Exercise requirements
Check each line of the material below for "Given", then copy the ones that contain it.

Information provided
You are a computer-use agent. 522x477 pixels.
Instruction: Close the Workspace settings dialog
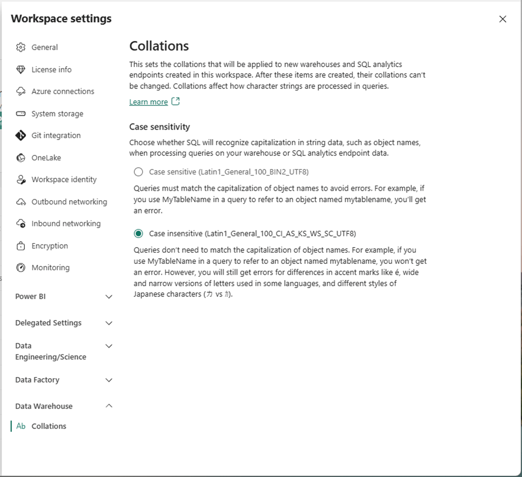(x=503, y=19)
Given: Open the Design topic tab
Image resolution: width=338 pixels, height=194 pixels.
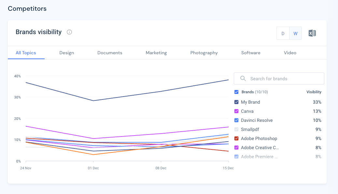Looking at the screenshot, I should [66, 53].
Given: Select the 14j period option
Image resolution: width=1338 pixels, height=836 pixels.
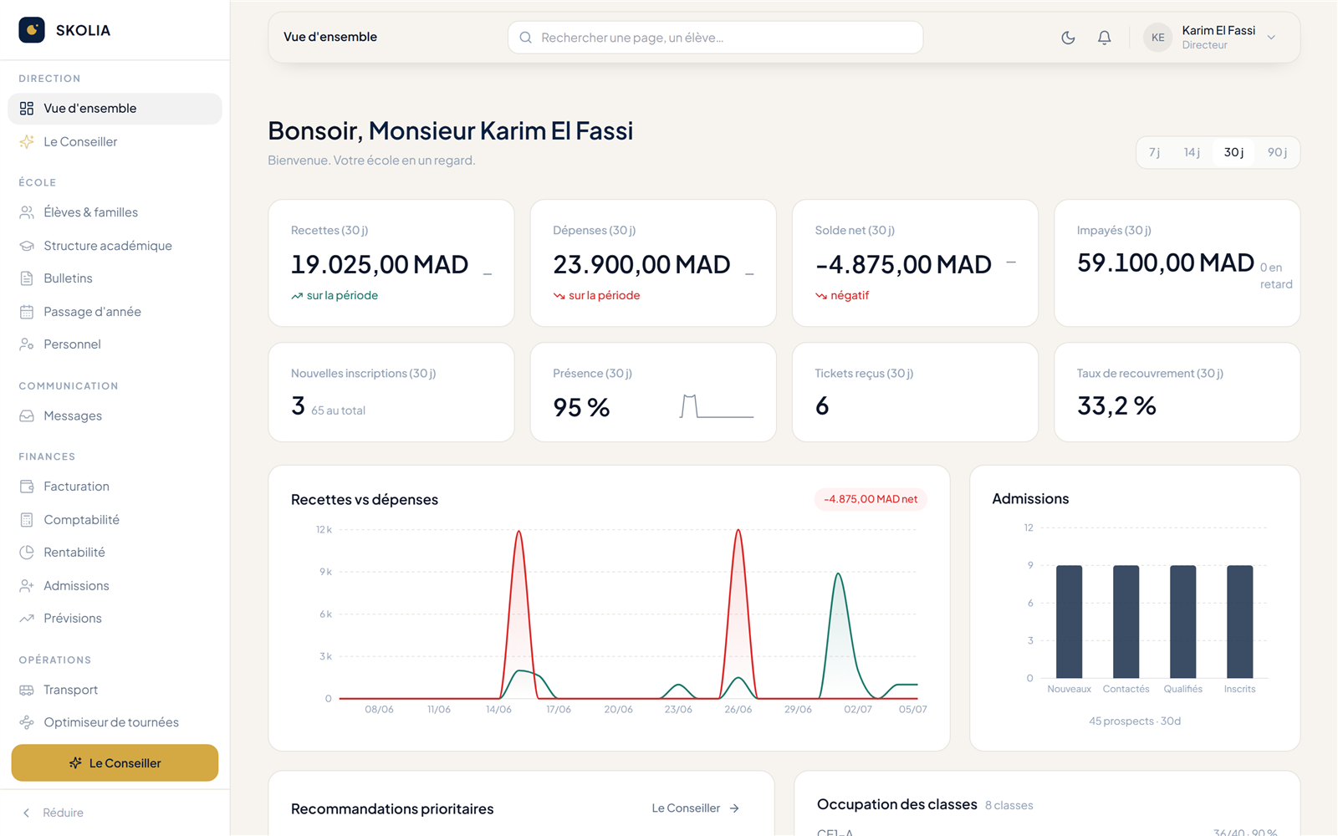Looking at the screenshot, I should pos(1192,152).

Task result
Given: Open the Design topic tab
Given: Select the 14j period option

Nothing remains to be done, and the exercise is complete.